The exhibit titled “Building Connections” illustrates the direction in which many businesses are moving, and it is a direction in which all businesses will need to move in the near future if they wish to maintain their position as market leaders.
What steps can you take to ensure that your firm will continue to grow? Instead of focusing on selling things, prioritise satisfying the requirements of your consumers.
The primary contrast between a typical business and one that focuses on growing its client base, is that the former is structured to promote its own products and brands, whereas the latter is intended to meet the needs of individual consumers and different types of customer groups. In the latter, communication may go both ways and be personalised, or at the very least, it can be narrowly focused on specific subgroups. It may be more difficult to implement this strategy for businesses whose distribution networks hold or control consumer information, which is the situation for a significant number of enterprises that deal in packaged goods. On the other hand, an increasing number of businesses now have access to the comprehensive data they require in order to implement a plan that is effective in nurturing customers.
The way in which customers interact with companies has been fundamentally altered as a result of the proliferation of the internet. It is causing the economics of marketing to undergo a transformation, making many of the industry’s existing methods and structures outdated.
The traditional method of conducting business cannot be maintained by marketers since it is no longer viable. Today’s customers are promiscuous in their brand relationships: they interact with a plethora of brands—via new media channels outside the manufacturer’s and retailer’s control or even knowledge—and analyse a fluctuating variety of them, frequently broadening the pool before restricting it.
Following a purchase, these customers may remain actively involved, openly advocating or criticising the things they’ve purchased, engaging in the development of the brands, and disputing and moulding their meaning.
A clear brand promise and products that customers appreciate are still important to customers. What has changed, though, is the time—at what contact points—at which they are most vulnerable to being influenced, as well as the manner in which you may communicate with them at those times.
In the past, marketing strategies that were successful were those that focused the majority of their efforts and resources on increasing consumers’ familiarity with a brand, followed by efforts to get them to open their wallets when they went to make a purchase. However, the quantity and character of contact points have evolved, which necessitates a significant adjustment in order to realign the marketing strategy and budget with the places where customers are really spending their time.
In what line of work do you actually specialise? A question that, despite its seeming simplicity, we should all ask ourselves before the market for the goods or services provided by our company begins to contract.

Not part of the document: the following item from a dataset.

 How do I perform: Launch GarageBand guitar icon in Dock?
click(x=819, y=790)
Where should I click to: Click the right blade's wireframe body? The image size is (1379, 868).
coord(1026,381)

The railroad industry did not ask itself this question, and as a result, it ceased growing. Why? It was not because there was no longer a demand for mobility among the population. And not because other developments (like automobiles and airplanes) have already fulfilled the demand for mobility. Instead, the growth of railways came to a halt because the industry failed to adapt to meet changing customer demands. The company’s leaders were under the impression, which was not right, that the company was in the transportation industry rather than the railroad business. They considered themselves more as suppliers of a product than as agents who served clients. There are far too many other businesses that make the same mistake, placing themselves in danger of becoming obsolete.